■ RECORDS SHOWN:

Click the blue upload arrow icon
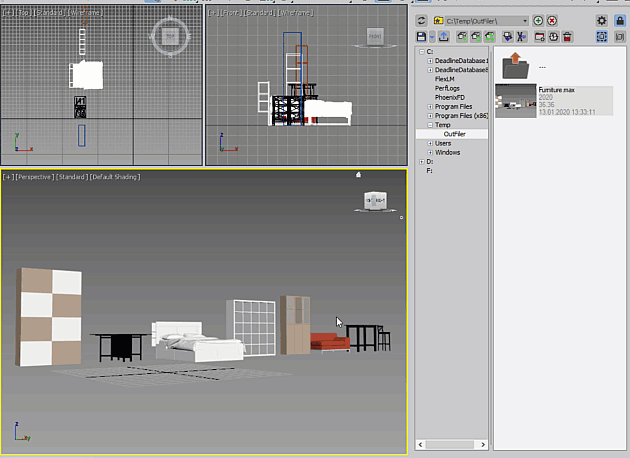 [444, 37]
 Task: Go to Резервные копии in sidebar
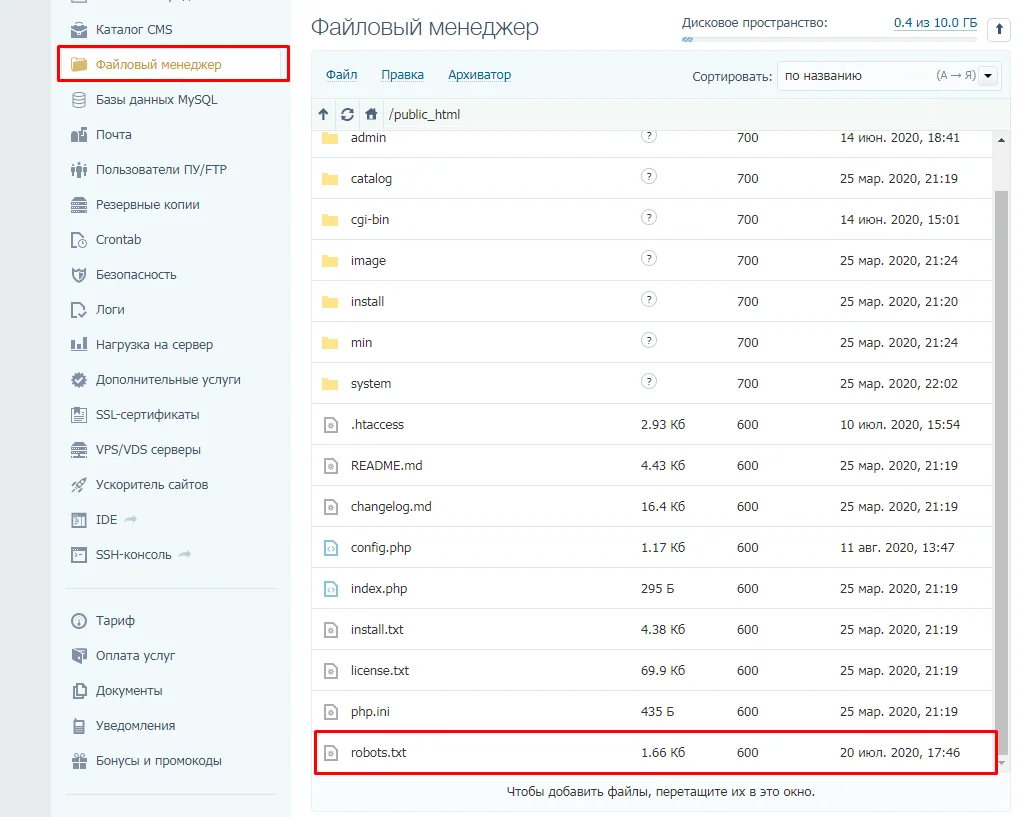147,205
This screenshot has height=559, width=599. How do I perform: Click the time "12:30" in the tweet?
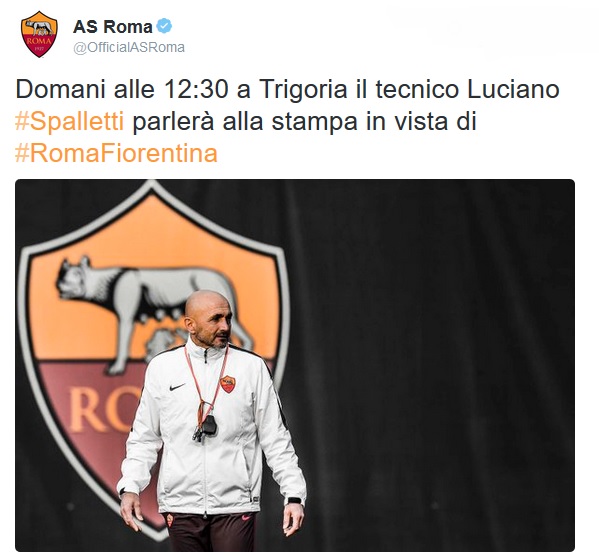tap(196, 89)
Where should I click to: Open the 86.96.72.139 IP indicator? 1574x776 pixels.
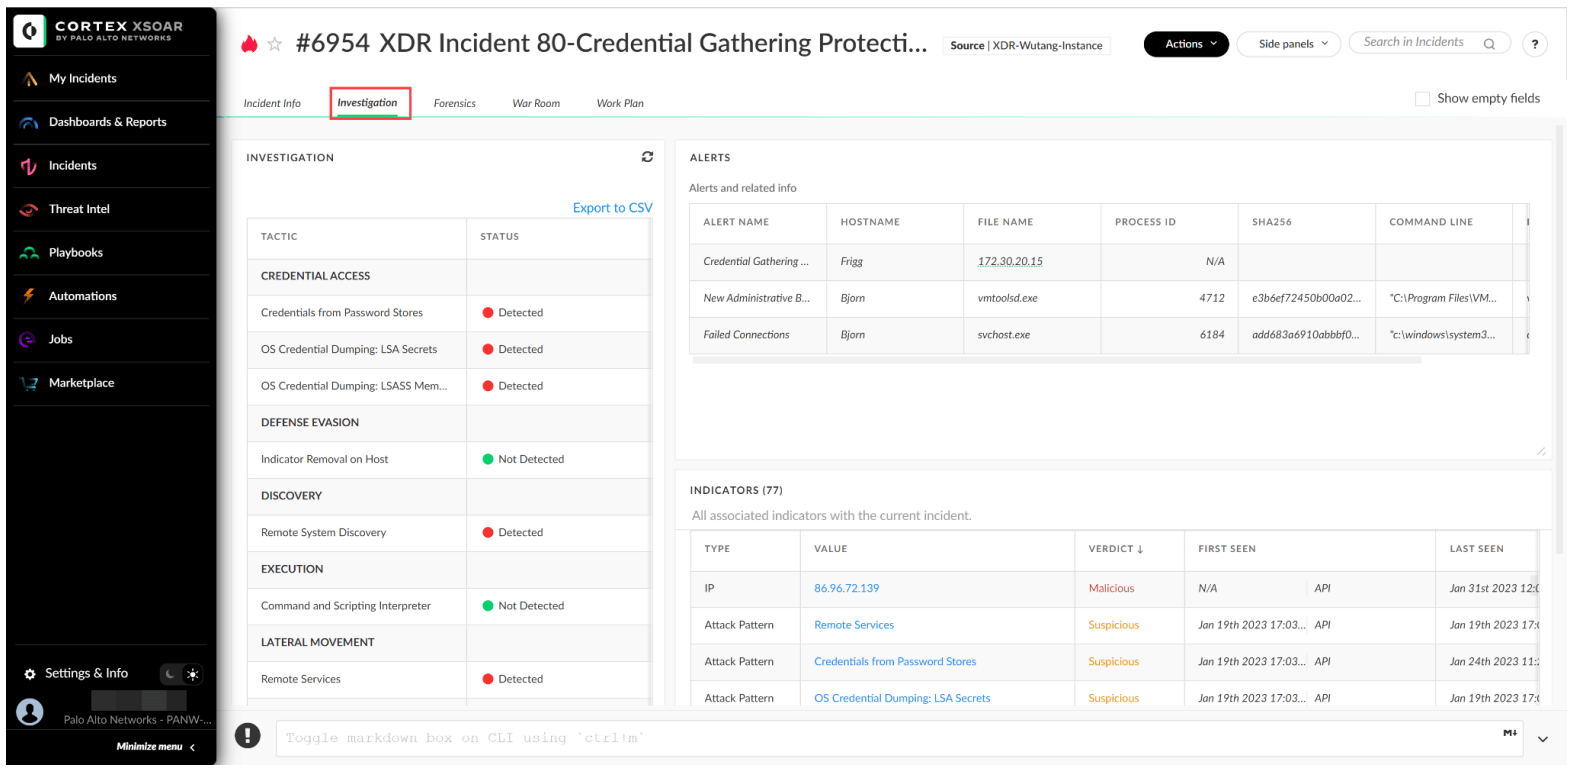846,589
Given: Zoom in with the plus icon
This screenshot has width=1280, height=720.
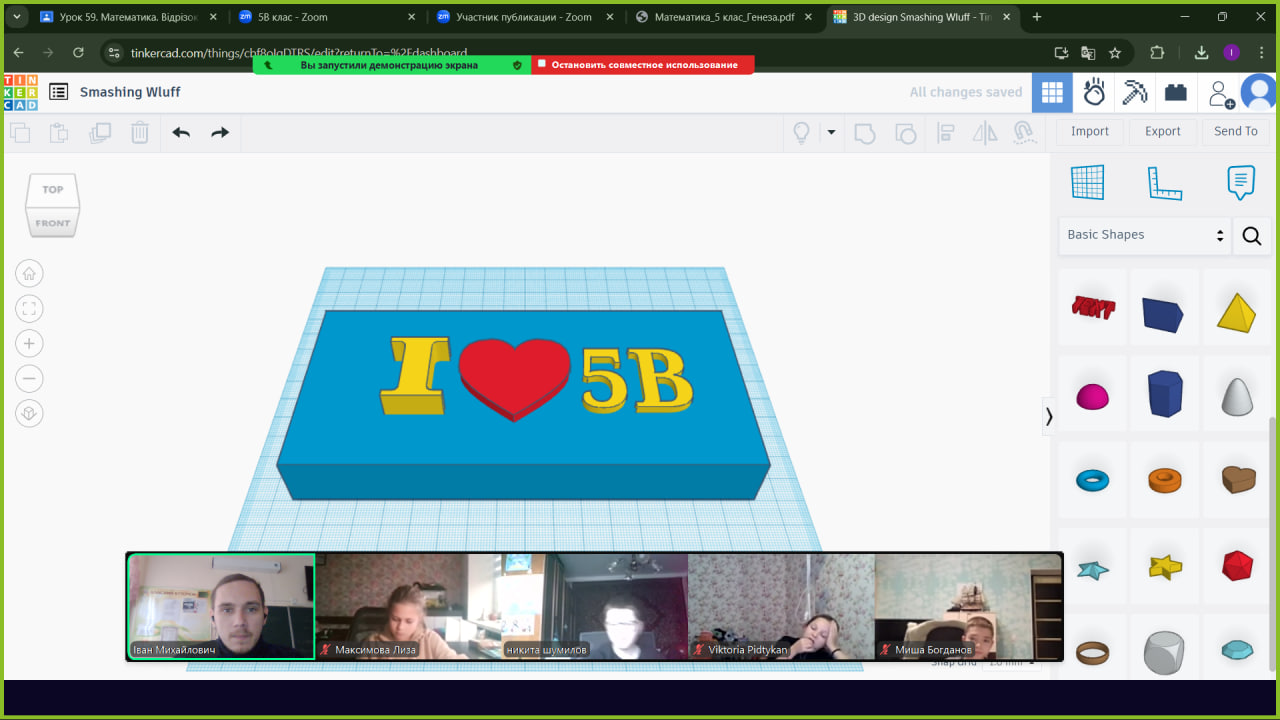Looking at the screenshot, I should [29, 343].
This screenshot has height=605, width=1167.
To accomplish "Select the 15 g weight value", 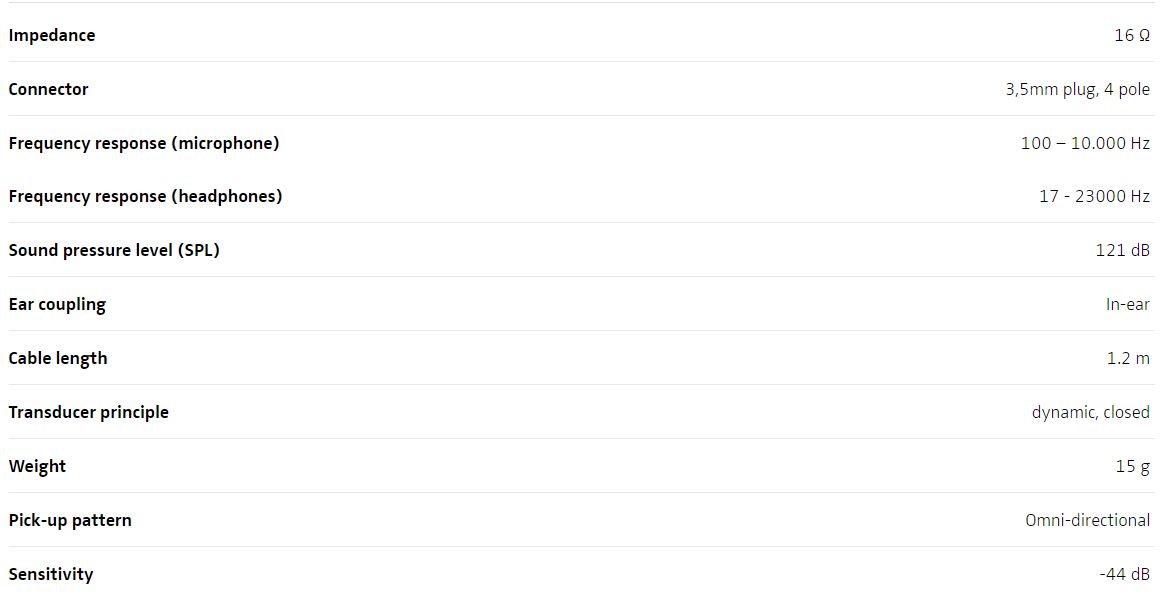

■ WHAT NEEDS TO BE DONE: Output exactly the lines from the one containing "This screenshot has height=559, width=599." through the last line of the records above, both included, leaving out any pictures.

■ ANSWER BOX:
This screenshot has height=559, width=599. How do I perform: Click the time "12:30" in the tweet?
tap(196, 89)
Where should I click to: Open the 86.96.72.139 IP indicator? 1574x776 pixels.
846,589
Given: Zoom in with the plus icon
This screenshot has width=1280, height=720.
Looking at the screenshot, I should [29, 343].
This screenshot has height=605, width=1167.
To accomplish "Select the 15 g weight value", 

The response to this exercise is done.